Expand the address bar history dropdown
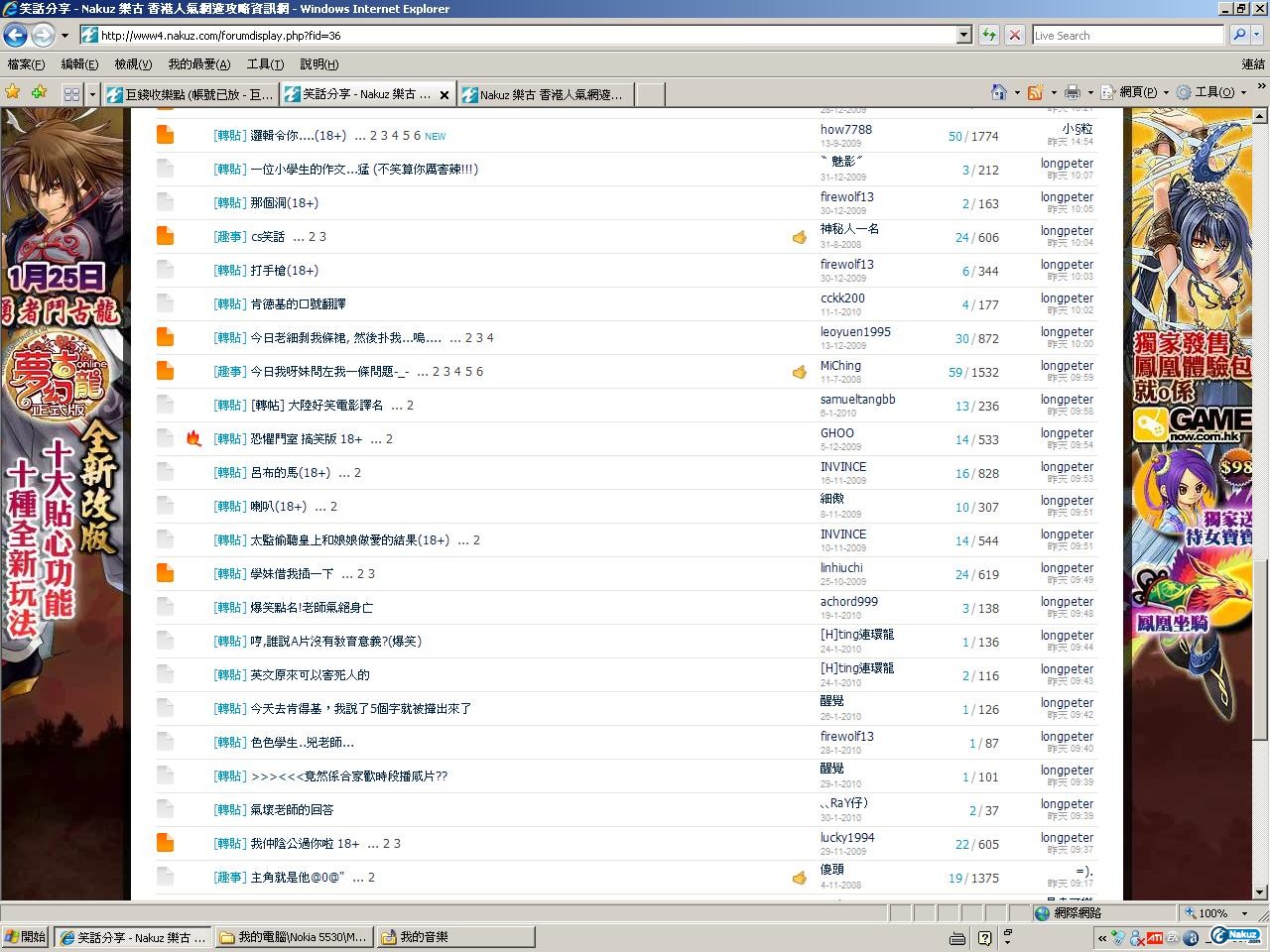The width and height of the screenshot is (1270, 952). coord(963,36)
|---|
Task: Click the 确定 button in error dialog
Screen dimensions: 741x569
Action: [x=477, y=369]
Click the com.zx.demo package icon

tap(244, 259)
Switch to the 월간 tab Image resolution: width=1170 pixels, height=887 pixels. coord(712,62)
|---|
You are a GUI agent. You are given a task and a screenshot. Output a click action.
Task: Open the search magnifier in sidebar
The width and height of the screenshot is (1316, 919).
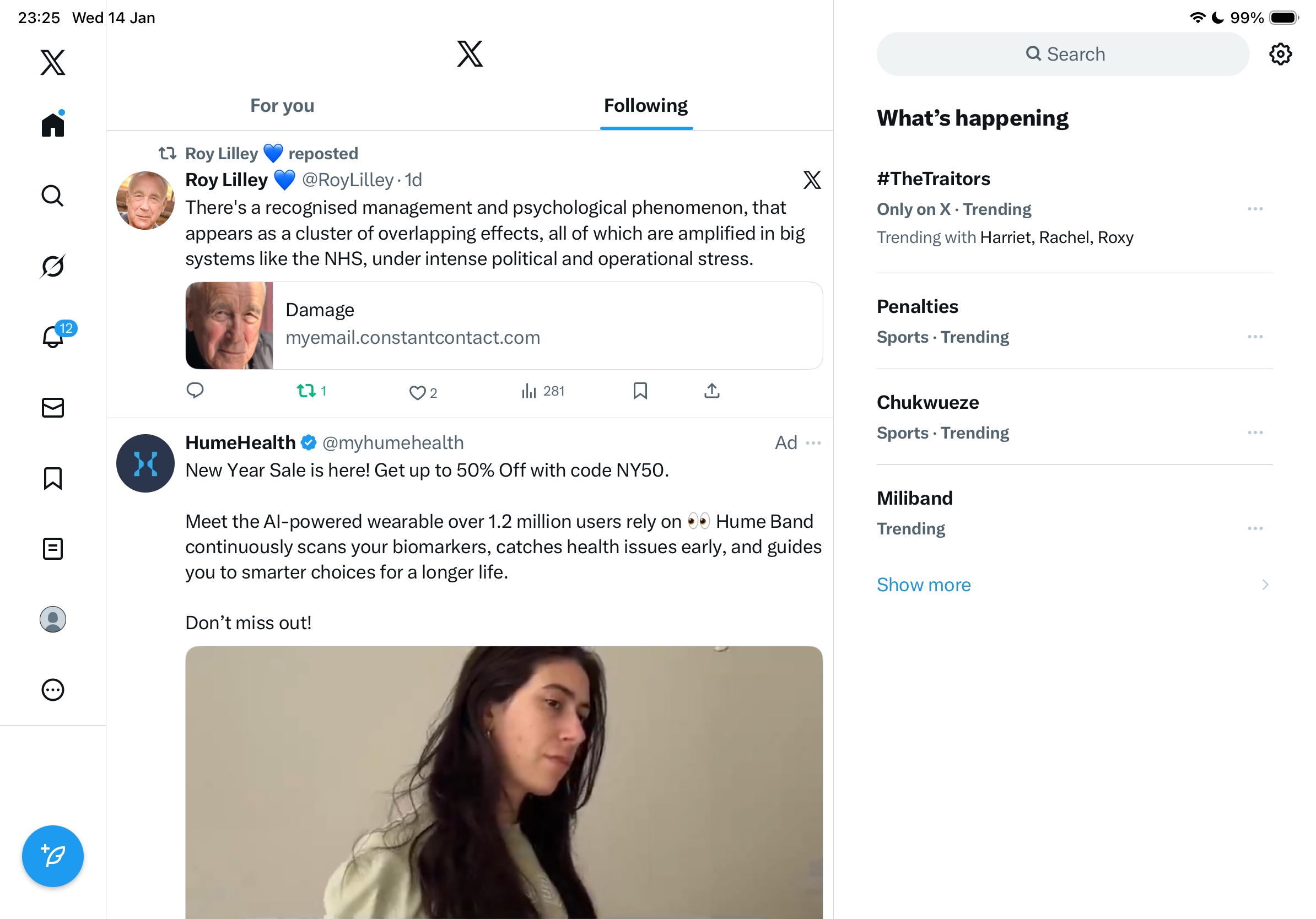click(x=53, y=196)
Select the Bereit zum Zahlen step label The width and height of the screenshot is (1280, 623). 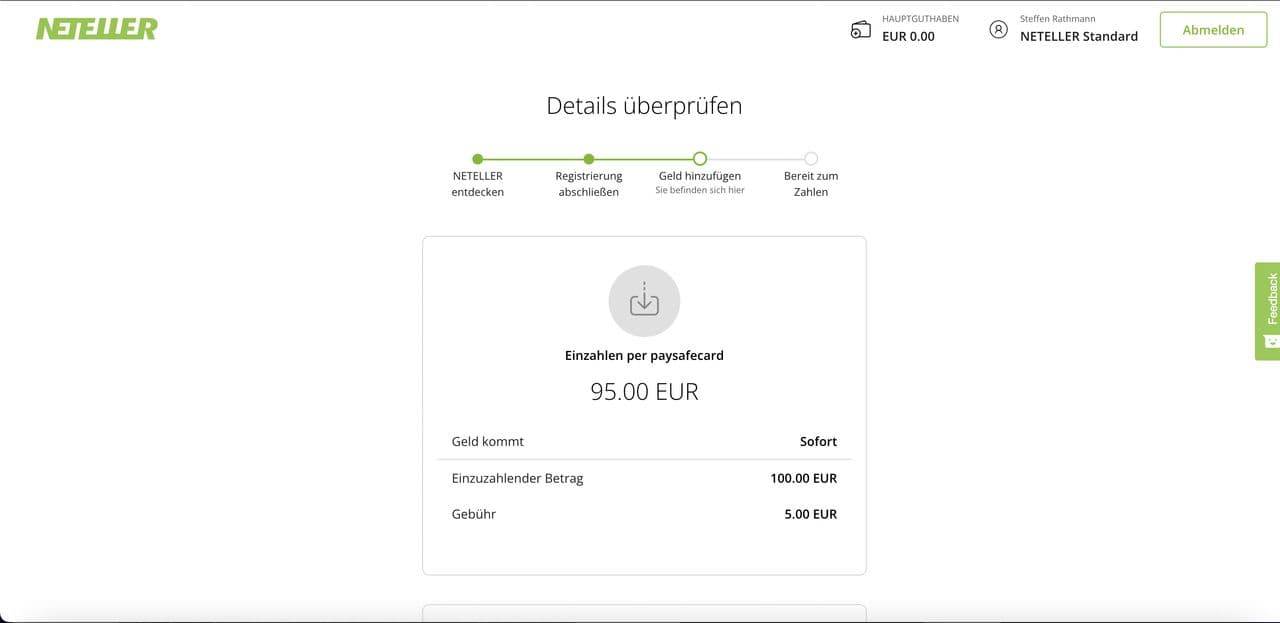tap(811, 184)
|---|
#### Required action
Looking at the entries above, can you reproduce exactly the lines from the one that holds "Task: Click the 确定 button in error dialog" through the one that holds "Switch to the", and only those?

#### Task response
Task: Click the 确定 button in error dialog
Screen dimensions: 741x569
Action: [x=477, y=369]
Click the com.zx.demo package icon

tap(244, 259)
Switch to the 월간 tab Image resolution: width=1170 pixels, height=887 pixels. coord(712,62)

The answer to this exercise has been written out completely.